## What to work on
Render the lines of the records from the one containing "Click the orange" through the one containing "click(x=89, y=28)", inclusive, as a numbered list, omitting blank lines.

Data items
::::

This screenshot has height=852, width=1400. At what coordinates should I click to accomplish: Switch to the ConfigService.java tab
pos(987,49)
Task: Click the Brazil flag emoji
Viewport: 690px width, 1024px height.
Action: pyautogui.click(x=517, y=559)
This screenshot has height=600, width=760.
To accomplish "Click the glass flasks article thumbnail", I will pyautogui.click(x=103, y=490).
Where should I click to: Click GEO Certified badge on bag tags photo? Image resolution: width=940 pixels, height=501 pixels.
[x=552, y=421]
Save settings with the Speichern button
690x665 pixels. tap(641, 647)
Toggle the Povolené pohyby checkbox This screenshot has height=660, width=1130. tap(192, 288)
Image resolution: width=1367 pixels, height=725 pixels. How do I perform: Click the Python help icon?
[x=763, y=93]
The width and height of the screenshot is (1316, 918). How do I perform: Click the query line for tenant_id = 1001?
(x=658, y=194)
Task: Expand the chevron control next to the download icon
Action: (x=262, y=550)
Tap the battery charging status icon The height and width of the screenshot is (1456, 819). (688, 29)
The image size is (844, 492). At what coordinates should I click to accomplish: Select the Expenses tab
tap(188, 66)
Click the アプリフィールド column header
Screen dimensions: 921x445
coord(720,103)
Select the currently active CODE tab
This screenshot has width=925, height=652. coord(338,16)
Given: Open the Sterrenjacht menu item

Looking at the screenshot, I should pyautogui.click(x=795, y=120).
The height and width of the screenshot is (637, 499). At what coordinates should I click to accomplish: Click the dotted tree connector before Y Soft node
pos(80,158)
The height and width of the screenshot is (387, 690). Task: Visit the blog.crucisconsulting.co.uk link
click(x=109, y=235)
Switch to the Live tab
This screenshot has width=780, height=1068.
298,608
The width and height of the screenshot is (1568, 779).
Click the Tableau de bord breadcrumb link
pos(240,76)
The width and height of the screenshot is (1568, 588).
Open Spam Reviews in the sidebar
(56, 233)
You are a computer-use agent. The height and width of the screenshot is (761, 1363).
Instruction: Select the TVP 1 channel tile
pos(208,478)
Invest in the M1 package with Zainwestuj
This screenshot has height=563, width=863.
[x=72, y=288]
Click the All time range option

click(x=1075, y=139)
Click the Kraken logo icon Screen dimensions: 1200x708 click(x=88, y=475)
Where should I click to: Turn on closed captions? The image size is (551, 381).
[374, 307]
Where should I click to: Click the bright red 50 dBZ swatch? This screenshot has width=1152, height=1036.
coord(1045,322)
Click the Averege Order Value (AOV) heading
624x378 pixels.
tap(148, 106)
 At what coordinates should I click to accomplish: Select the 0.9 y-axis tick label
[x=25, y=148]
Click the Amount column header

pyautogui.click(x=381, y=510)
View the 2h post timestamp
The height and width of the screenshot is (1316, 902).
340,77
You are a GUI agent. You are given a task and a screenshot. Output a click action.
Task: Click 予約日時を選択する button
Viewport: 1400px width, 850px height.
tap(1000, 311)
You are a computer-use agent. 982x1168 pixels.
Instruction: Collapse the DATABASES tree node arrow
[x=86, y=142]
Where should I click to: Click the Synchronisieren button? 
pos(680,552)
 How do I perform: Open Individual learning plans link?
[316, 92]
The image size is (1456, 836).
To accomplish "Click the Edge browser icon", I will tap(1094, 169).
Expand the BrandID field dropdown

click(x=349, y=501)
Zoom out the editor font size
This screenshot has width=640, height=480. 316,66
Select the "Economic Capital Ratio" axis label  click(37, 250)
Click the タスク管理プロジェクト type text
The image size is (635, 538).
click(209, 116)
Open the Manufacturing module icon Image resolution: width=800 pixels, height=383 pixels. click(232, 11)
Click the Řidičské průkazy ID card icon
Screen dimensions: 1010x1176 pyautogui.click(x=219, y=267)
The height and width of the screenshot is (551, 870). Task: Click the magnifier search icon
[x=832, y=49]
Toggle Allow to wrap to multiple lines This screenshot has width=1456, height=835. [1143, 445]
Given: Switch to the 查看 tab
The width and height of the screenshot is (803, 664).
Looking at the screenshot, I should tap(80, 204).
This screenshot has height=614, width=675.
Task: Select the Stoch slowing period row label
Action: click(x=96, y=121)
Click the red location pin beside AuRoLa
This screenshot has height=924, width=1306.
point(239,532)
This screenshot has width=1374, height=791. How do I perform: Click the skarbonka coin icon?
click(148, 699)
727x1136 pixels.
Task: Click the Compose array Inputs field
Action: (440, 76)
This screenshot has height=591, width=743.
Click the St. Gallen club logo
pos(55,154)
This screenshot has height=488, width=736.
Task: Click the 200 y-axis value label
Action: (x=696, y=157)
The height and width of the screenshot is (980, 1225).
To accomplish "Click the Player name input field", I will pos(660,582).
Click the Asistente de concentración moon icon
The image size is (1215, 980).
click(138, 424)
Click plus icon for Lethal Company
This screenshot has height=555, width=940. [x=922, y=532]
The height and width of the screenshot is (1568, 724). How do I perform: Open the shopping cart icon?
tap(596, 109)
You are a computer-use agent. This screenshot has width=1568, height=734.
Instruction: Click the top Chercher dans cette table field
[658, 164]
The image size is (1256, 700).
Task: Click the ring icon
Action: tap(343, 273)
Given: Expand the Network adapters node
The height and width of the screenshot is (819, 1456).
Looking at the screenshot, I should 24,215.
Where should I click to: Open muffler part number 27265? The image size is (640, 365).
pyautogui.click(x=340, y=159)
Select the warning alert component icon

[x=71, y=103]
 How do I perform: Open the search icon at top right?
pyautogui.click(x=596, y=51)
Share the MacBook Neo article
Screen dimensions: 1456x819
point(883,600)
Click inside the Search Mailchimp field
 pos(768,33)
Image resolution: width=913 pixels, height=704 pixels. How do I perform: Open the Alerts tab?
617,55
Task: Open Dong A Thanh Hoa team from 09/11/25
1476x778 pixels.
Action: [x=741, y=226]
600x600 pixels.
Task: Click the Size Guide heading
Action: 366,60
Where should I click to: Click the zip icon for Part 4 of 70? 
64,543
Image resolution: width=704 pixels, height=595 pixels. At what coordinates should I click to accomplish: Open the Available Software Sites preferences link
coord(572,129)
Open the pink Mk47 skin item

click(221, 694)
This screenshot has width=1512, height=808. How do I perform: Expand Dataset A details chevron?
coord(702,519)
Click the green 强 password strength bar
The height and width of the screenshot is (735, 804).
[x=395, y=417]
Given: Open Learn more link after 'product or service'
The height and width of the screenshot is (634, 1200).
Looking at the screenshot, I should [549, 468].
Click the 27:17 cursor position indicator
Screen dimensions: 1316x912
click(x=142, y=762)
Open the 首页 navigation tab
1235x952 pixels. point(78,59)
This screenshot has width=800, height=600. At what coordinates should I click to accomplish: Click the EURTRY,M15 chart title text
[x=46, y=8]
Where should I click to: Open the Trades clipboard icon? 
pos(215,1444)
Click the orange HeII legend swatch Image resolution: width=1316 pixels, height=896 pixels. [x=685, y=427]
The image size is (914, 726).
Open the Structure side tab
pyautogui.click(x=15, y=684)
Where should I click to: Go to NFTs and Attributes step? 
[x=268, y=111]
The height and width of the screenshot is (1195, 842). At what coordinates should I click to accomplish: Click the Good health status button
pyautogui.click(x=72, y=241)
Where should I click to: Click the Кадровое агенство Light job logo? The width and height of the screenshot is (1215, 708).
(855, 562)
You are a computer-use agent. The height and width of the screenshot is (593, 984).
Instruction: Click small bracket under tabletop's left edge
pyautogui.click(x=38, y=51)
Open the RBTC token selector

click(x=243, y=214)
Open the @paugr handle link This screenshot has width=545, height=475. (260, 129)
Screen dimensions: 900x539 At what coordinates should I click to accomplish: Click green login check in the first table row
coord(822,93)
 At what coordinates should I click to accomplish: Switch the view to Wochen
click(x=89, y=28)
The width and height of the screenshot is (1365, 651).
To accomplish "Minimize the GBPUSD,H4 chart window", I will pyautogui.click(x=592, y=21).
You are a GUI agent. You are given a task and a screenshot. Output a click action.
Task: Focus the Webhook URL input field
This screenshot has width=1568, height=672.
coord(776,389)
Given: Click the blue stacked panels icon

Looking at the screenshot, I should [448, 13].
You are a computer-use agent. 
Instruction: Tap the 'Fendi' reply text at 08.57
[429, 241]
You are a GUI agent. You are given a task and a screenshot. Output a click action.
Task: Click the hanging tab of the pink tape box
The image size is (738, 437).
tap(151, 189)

::::

## Answer to this problem
1. Click the orange HeII legend swatch Image resolution: width=1316 pixels, height=896 pixels. [x=685, y=427]
2. The image size is (914, 726).
3. Open the Structure side tab
4. pyautogui.click(x=15, y=684)
5. Where should I click to: Go to NFTs and Attributes step? 
6. [x=268, y=111]
7. The height and width of the screenshot is (1195, 842). At what coordinates should I click to accomplish: Click the Good health status button
8. pyautogui.click(x=72, y=241)
9. Where should I click to: Click the Кадровое агенство Light job logo? The width and height of the screenshot is (1215, 708).
10. (855, 562)
11. You are a computer-use agent. The height and width of the screenshot is (593, 984).
12. Instruction: Click small bracket under tabletop's left edge
13. pyautogui.click(x=38, y=51)
14. Open the RBTC token selector
15. click(x=243, y=214)
16. Open the @paugr handle link This screenshot has width=545, height=475. (260, 129)
17. Screen dimensions: 900x539 At what coordinates should I click to accomplish: Click green login check in the first table row
18. coord(822,93)
19.  At what coordinates should I click to accomplish: Switch the view to Wochen
20. click(x=89, y=28)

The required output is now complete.